Elles se déplaçaient dans l'obscurité ; noire, le poil hérissé, elles avaient un arrière-train courbé aux proportions démesurées, de longues incisives acérées et des yeux jaunes perçants. Ces bêtes reniflaient l'humidité, et un instinct, venant du plus profond d'elles-mêmes, les poussait à chercher une odeur différente, qu'elles ne connaissaient pas encore, une suave odeur de sang frais. Du sang humain. Elles n'allaient pas tarder à la connaître.

Soudain, elles se figèrent. Leurs longues oreilles venaient de percevoir un mugissement lointain, une plainte obsédante qu'elles n'avaient jamais entendue auparavant. Elles ne bougeaient pas ; bon nombre d'entre elles s'étaient dressées sur leur arrière-train, le museau fébrile, le poil hérissé.

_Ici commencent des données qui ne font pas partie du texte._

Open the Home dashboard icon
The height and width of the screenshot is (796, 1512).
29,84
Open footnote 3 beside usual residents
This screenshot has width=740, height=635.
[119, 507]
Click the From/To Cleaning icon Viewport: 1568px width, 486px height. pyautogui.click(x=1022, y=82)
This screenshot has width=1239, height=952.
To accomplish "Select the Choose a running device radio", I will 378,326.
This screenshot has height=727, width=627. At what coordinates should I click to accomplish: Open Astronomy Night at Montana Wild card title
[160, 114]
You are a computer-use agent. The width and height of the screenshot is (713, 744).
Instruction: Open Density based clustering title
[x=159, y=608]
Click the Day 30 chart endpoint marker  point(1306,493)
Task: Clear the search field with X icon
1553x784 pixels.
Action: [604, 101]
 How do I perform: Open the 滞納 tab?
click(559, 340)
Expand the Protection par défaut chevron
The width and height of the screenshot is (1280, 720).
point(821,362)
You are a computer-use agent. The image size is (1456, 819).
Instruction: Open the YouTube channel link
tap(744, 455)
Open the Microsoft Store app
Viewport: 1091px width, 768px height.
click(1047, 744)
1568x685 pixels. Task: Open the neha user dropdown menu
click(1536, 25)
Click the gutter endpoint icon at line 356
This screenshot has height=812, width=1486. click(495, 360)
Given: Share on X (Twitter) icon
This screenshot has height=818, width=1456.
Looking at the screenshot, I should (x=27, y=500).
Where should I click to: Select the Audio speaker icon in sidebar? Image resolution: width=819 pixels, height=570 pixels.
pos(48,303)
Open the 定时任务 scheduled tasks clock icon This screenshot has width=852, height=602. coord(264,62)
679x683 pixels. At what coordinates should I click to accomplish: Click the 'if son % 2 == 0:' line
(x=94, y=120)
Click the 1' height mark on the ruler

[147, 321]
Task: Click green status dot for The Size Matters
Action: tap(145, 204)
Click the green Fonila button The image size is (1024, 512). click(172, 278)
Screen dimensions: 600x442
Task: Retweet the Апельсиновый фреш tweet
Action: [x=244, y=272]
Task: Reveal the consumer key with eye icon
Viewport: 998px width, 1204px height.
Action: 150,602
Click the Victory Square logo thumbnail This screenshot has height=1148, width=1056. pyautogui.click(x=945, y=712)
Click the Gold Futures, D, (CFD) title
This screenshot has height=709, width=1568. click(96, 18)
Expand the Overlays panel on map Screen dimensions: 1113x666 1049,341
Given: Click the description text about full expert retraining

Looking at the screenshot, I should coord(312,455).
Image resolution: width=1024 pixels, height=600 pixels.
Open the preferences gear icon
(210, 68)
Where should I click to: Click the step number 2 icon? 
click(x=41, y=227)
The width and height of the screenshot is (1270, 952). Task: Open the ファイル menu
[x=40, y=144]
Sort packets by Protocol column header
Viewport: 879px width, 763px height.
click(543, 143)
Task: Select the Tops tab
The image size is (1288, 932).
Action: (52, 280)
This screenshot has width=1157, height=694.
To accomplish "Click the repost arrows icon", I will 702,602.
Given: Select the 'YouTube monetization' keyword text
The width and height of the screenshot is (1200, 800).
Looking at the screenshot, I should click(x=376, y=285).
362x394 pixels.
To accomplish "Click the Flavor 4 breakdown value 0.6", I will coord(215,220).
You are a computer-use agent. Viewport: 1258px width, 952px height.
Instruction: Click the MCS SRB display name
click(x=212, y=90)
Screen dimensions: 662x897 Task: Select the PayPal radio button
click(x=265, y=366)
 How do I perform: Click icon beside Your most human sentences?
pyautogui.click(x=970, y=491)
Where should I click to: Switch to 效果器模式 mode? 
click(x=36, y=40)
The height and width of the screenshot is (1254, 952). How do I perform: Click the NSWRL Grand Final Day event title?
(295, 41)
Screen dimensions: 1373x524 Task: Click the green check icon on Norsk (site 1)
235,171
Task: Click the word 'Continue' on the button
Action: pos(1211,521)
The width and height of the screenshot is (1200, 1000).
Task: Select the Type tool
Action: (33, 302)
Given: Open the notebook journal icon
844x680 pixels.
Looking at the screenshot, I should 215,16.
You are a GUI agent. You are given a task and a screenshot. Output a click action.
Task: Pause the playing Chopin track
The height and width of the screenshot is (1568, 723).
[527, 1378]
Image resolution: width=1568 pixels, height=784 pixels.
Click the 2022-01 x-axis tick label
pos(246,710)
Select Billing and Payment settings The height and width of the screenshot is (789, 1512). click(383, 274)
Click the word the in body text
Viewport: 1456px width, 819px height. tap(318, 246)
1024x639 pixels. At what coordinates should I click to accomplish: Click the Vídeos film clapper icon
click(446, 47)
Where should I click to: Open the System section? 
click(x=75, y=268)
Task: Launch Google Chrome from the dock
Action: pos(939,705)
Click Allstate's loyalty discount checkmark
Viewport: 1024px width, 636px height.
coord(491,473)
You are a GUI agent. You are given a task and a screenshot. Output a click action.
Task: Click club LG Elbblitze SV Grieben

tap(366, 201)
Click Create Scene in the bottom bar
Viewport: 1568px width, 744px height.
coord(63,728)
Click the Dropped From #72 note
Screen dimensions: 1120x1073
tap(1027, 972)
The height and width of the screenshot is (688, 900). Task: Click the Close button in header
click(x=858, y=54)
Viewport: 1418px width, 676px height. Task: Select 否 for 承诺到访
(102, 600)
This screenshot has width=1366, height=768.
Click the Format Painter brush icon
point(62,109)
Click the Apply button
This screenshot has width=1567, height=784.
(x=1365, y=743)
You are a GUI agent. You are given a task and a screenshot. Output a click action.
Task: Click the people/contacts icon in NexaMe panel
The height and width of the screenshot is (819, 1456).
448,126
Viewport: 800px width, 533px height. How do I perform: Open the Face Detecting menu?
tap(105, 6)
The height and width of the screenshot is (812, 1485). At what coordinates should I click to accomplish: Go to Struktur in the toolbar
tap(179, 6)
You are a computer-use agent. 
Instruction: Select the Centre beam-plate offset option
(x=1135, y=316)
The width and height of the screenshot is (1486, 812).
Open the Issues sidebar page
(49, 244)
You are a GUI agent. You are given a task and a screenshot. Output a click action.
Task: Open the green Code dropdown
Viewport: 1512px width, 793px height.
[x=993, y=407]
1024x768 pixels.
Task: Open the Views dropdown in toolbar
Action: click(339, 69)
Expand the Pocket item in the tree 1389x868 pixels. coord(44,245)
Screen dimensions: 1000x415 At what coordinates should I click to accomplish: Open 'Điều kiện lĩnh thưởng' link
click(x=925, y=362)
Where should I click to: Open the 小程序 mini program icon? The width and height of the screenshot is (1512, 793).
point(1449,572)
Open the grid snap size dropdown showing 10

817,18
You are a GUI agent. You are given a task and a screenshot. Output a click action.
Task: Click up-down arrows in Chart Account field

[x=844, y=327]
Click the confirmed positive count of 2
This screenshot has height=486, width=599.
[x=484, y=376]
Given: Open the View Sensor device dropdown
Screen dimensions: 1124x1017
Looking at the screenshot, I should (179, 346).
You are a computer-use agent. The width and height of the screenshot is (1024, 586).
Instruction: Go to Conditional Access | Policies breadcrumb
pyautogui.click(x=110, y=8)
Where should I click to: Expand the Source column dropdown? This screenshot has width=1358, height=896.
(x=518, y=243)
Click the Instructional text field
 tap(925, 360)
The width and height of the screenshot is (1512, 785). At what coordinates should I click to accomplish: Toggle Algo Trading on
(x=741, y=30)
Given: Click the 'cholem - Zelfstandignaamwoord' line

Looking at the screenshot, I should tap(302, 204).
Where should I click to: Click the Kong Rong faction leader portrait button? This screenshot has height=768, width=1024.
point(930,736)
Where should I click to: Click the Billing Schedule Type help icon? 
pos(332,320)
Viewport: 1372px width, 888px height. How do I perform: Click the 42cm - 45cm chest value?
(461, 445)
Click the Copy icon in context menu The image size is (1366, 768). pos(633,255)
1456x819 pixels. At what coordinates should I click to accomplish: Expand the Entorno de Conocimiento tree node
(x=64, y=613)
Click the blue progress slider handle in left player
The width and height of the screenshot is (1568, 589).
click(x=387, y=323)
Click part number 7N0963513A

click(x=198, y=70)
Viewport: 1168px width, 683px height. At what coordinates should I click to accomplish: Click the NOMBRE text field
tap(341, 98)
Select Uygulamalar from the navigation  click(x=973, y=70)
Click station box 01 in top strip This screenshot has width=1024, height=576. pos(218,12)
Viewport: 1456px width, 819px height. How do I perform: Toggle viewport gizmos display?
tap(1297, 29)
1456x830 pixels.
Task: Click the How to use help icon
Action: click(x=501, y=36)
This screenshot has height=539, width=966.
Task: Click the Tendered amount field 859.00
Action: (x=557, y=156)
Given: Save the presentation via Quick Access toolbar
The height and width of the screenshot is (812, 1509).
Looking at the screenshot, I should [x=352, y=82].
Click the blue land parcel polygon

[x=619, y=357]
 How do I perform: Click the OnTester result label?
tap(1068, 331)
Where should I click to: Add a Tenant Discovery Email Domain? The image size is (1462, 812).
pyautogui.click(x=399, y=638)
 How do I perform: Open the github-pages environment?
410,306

Elles écoutaient, en proie à une peur intense tout le temps que dura le bruit.

Puis vint le silence, un silence plus effrayant encore.

Elles attendirent, n'osant pas bouger, respirant à peine.

Un long moment s'écoula avant l'arrivée de l'orage et ce fut un million de fois plus étourdissant que les bolides géants avec lesquels elles partageaient les tunnels.

Cela commença par un grondement sourd qui se transforma très vite en vacarme, ébranlant leur univers souterrain, déchirant les ténèbres, s'attaquant aux murs, au toit, soulevant le sol et projetant les créatures les unes sur les autres. Elles se lacéraient mutuellement avec frénésie, à coups de griffes et de dents affûtées comme des lames de rasoir.

De nouveau, un bruit de tonnerre, cette fois venu d'ailleurs.

Poussière, vapeurs, bruits emplissaient l'air.

Un grondement s'amplifiant en cris perçants.

Et des grondements, encore et encore.

Le monde et le bas-monde en proie aux frissonnements.

Puis des hurlements.

Alors les créatures au pelage noir détalèrent, s'efforçant d'accéder à leur sanctuaire dans un labyrinthe de tunnels. Luttant pour la vie, assourdies par le bruit, couinant de peur, elles tentaient désespérément de retourner vers la Reine Mère et ses étranges cohortes.

Les cavernes construites par l'homme frémirent tout en résistant à la pression déchaînée du monde d'en haut. Des pans entiers s'écroulaient, d'autres étaient envahis par les flots, mais les voies centrales résistaient aux impacts qui anéantissaient la ville.

Au bout d'un moment, le silence revint.

Hormis le bruit de la débandade de la horde des créatures aux pattes griffues.